Born at Plumstead. Son of Hester Vickers and Joseph Doan(5), Israel(4), Daniel(3), Daniel(2), Deacon John Doane(1). Married his cousin Mary Doane about 1780. Died at Walpole Twp.
Joseph is #228, The Doane Family, Vol. I, p. 233.
Joseph received an education above that of the average young man at the time. He taught the school in his neighborhood. His name appears on the list of the outlaw Doanes. He was captured by a posse after a skirmish and after having been shot in the cheek. On 30 March 1784, he was arraigned, tried, and sentenced to be hanged. While awaiting the execution, he managed to escape from prison to New Jersey where he found refuge. He taught school there under an assumed name. The Federal Gov't had placed a reward for his capture. One night, in a tavern, he overheard a man say that he would shoot any of the Doanes on sight just for the reward.
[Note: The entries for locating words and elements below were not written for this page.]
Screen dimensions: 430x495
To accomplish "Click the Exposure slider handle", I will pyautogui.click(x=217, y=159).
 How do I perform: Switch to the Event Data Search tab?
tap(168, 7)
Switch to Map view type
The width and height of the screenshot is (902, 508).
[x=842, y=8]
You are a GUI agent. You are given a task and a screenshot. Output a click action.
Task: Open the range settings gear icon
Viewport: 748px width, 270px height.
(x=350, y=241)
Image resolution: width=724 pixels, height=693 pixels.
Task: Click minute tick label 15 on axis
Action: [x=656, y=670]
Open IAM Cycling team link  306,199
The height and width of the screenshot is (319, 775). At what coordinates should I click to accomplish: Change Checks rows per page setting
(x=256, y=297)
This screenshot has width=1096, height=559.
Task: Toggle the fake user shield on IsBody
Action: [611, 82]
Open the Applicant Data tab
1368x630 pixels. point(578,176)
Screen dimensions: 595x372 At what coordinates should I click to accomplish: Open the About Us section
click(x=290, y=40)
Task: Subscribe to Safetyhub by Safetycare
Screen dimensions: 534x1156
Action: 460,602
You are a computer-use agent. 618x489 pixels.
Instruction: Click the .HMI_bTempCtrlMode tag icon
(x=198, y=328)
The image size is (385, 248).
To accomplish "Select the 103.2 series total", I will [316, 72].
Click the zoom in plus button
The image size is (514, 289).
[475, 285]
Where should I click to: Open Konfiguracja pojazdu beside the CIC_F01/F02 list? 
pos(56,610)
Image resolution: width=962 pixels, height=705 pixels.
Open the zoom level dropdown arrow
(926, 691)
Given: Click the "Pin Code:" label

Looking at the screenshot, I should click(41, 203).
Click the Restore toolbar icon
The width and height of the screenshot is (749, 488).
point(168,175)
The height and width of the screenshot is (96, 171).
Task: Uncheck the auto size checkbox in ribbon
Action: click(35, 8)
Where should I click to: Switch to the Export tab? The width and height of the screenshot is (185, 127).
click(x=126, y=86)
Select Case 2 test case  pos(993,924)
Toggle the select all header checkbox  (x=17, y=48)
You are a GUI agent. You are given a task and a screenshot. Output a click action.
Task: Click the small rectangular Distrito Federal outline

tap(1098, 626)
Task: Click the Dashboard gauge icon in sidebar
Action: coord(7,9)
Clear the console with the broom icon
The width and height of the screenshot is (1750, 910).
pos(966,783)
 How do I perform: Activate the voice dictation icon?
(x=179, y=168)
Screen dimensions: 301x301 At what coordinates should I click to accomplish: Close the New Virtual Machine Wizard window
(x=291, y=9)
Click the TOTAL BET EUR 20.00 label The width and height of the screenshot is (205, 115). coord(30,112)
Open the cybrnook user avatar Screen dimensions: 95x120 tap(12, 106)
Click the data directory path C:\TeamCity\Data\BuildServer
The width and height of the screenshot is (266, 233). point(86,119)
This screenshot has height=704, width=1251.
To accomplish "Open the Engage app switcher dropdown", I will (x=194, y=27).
Joseph quietly settled his school bills and made ready to move to Canada. Before going, he returned to Bucks Co. to say farewell to his old home. A neighbor recognized him and threw him to the ground. During the scuffle, Joseph managed to retrieve his pocket knife, which he opened with his teeth. He wounded his assailant in the neck, but before he left, Joseph bound up the man's wounds, got him to his feet, and directed him to a nearby house. Then, Joseph left for Canada. In Canada, he settled first in Humberstone Twp, of Welland Co. living near the lake shore near Fort Erie. He resumed his teaching, for which he soon gained an excellent reputation. About 1815, he moved some 40 miles away to the township of Walpole where he bought a 200 acre farm of which he claimed was to lie "in as pretty a section as can be found in all of Canada." Early on, he was known to be an outspoken man with an inveterate hatred of Americans. When the American Army landed there during the War of 1812, he was pointed out as a man inimical to the American interests, and was again put in prison, this time at Greenbush, N.Y. He stayed in prison for 18 months. In 1823, Joseph returned to Bucks Co., Pa. to visit relatives and to obtain retribution for the confiscation of his father's lands. He was apparently unsuccessful. A description of him at his time is contained in a letter by a neighbor in Plumstead, Mr. J.S. Kratz, "I now come to Joseph who is the only one I ever saw, a portly, good looking, active, intelligent man of 72 years, straight as an Indian, very nearly six feet high and had travelled on foot all the way from Canada to Plumstead, a distance of over four hundred miles.